━━━ Study material ━━━

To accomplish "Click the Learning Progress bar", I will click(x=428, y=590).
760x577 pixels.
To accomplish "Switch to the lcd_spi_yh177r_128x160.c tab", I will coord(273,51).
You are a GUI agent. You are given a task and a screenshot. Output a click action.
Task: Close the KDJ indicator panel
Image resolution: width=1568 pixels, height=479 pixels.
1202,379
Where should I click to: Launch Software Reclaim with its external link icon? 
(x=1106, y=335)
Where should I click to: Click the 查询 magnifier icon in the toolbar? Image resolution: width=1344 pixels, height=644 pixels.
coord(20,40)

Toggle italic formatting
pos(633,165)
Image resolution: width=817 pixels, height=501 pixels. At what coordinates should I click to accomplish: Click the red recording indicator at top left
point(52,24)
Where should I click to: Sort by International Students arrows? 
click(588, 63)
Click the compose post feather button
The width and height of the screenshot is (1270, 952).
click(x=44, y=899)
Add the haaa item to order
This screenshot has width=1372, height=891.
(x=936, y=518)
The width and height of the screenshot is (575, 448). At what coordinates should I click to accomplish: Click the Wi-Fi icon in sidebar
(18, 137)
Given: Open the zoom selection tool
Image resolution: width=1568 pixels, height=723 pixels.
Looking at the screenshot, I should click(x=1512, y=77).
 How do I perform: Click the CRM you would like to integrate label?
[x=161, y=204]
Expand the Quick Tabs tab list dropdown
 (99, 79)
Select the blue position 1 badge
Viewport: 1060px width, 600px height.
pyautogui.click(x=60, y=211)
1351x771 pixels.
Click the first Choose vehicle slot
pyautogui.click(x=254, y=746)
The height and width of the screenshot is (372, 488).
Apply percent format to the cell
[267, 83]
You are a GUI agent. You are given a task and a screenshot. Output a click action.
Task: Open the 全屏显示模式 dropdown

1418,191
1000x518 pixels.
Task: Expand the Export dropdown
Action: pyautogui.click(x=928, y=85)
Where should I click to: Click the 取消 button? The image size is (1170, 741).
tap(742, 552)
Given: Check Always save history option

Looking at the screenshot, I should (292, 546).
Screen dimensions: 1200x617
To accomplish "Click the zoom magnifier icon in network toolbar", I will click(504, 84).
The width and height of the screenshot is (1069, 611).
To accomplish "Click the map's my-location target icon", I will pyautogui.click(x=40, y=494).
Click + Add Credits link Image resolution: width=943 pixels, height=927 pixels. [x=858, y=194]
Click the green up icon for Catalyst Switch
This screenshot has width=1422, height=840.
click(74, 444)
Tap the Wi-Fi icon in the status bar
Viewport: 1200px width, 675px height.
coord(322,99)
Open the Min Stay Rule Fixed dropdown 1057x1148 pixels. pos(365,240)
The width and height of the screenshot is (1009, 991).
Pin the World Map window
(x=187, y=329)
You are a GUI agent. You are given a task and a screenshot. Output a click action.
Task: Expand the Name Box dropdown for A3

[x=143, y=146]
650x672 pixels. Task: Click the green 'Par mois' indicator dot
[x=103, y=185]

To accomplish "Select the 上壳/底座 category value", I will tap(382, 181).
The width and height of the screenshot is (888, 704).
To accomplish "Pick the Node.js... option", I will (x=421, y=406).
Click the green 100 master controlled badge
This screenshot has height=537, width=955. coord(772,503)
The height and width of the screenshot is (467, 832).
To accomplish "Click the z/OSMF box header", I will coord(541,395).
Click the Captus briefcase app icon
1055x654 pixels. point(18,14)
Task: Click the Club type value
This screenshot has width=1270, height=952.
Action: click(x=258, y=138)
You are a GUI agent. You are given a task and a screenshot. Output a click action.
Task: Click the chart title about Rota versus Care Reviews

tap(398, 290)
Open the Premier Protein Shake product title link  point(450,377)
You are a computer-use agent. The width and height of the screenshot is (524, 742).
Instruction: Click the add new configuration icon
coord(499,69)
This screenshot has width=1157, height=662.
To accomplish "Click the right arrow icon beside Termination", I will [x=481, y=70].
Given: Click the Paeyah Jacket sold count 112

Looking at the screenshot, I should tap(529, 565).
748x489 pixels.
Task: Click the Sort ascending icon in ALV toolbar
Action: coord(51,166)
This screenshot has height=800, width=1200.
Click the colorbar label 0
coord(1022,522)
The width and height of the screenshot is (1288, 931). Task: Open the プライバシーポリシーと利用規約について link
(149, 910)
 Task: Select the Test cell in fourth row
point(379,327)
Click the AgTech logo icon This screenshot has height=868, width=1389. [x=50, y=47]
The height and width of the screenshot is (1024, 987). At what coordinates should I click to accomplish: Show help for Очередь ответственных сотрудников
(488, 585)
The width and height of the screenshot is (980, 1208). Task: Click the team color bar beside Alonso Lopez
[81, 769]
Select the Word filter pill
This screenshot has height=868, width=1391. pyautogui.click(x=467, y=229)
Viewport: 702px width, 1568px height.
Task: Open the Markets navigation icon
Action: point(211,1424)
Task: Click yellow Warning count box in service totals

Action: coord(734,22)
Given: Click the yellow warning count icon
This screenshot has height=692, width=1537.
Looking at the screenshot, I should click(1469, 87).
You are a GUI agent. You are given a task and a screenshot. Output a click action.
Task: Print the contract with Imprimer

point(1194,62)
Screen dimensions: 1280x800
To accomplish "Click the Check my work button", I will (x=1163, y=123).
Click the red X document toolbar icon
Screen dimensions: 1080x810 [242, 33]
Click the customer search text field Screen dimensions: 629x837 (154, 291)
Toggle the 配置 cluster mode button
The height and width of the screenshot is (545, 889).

━━━

- _Required work_
Work out how many lines of the data hold the string "Switch". State only that number.

- _Exercise output_
2